When passing file descriptors over Unix domain sockets, control messages at level SOL_SOCKET
of type SCM_RIGHTS
are used.
Control messages are read and written using the macros CMSG_FIRSTHDR
, CMSG_NXTHDR
and CMSG_DATA
. They take alignment issues into account. Depending on the operating system and libc implementation, they cast pointers and dereference the result either in the same or a different translation unit. They also return such pointers and the calling code typically dereferences them.
As a result, using a simple stack-allocated char buf[CMSG_SPACE(sizeof(int))]
as a control message buffer will violate strict-aliasing as the buffer may only be accessed using lvalues of type char
, signed char
, unsigned char
or qualified versions of those. (On some platforms, the buffer might also not be suitably aligned, but the amd64 calling conventions appear to guarantee this because the buffer is large enough.)
An obviously correct fix is to allocate the control message buffer using calloc()
, which provides suitably aligned memory without an effective type. However, I would like to avoid making the program less efficient.
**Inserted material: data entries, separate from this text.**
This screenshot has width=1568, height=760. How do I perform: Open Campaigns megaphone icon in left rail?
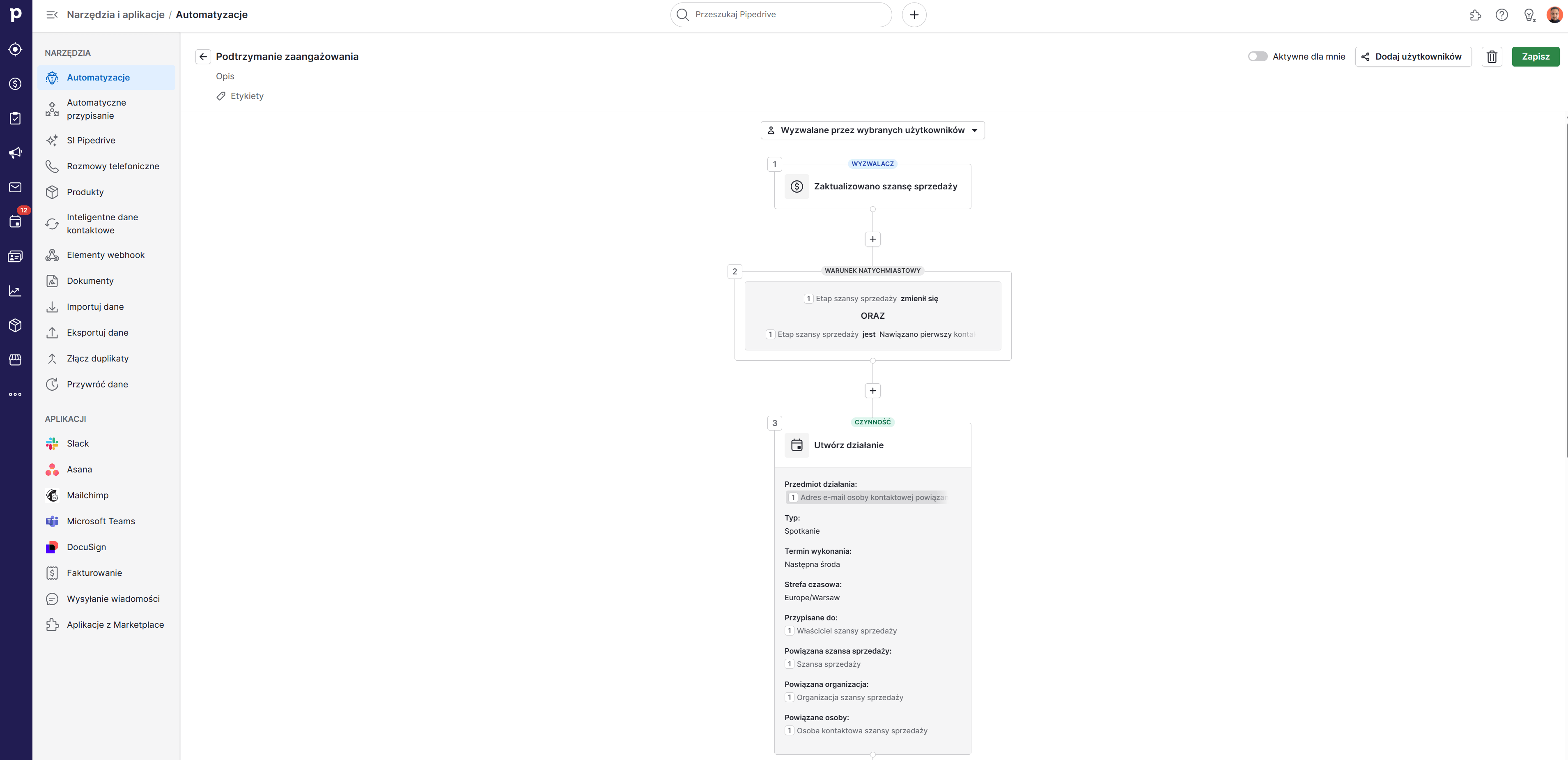pos(15,152)
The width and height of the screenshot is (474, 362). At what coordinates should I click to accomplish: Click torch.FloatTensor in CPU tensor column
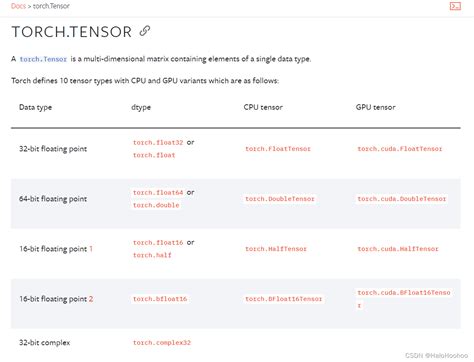pyautogui.click(x=278, y=149)
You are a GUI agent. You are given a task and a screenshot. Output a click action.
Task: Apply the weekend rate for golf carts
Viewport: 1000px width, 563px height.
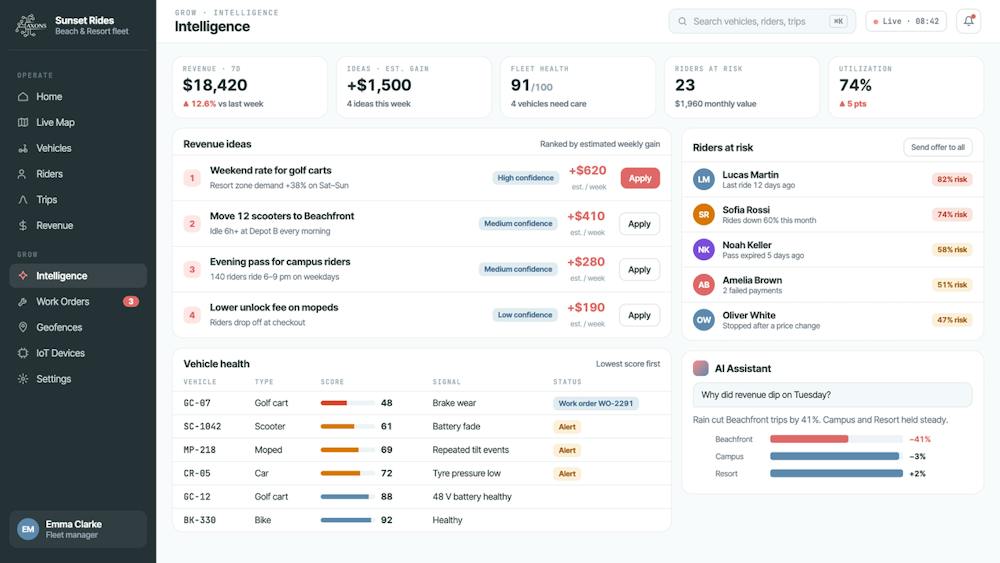coord(640,179)
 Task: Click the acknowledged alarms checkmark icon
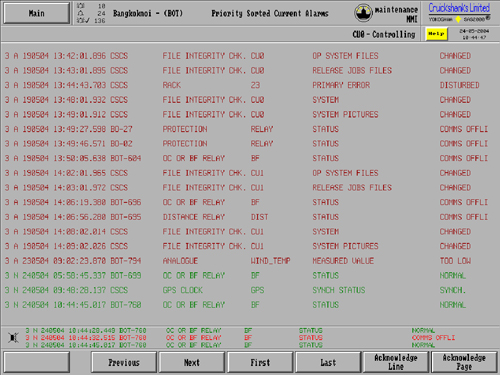click(83, 20)
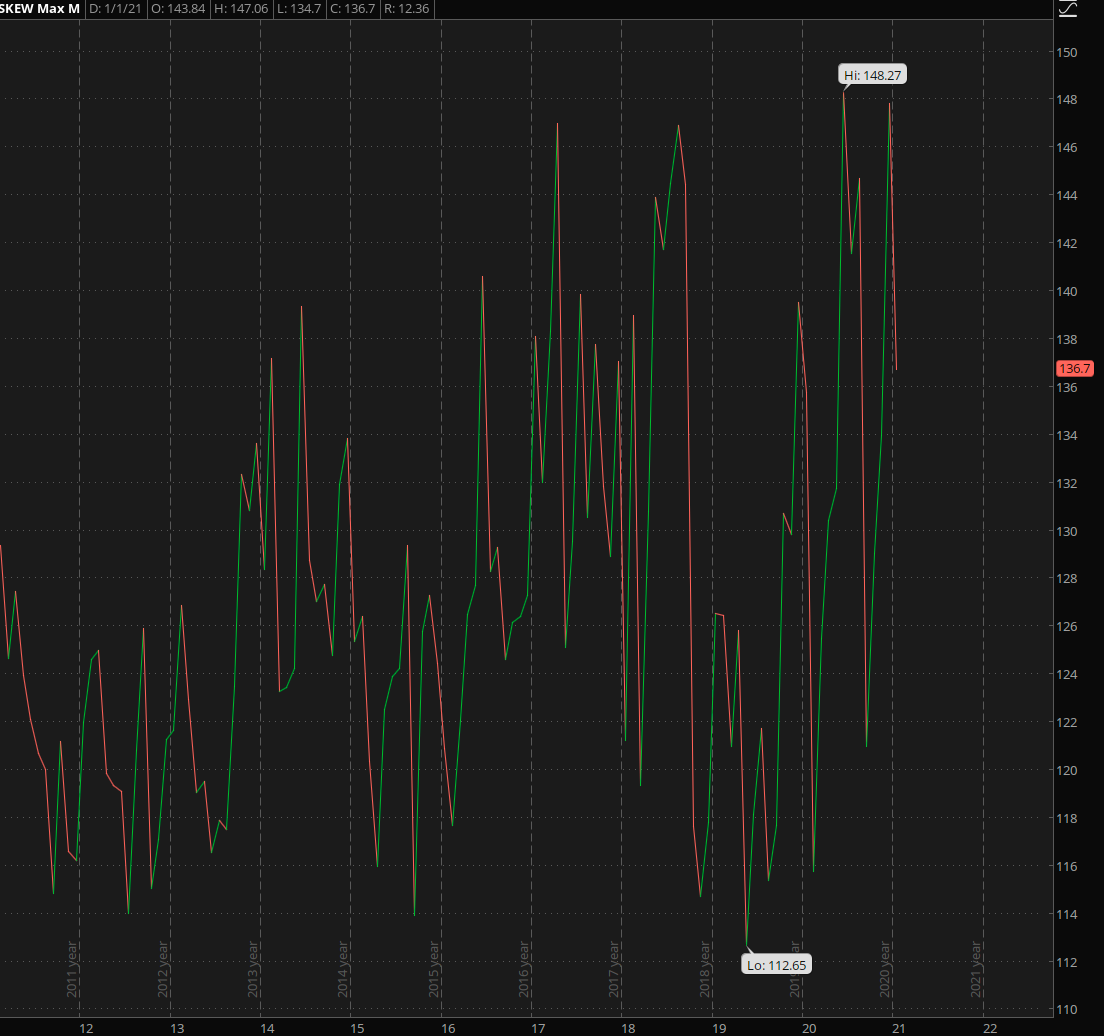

In https://svnweb.freebsd.org/base/head/lib/libopenbsd/imsg.c?revision=292023&view=markup I found a different approach where the stack buffer is of type union { struct cmsghdr hdr; char buf[CMSG_SPACE(sizeof(int))]; }
, but I don't know whether that is correct. I guess it helps that struct cmsghdr
has a field of type int
.
Extra question: how to do this in C++ given that C++ has different rules about (among other things) unions than C?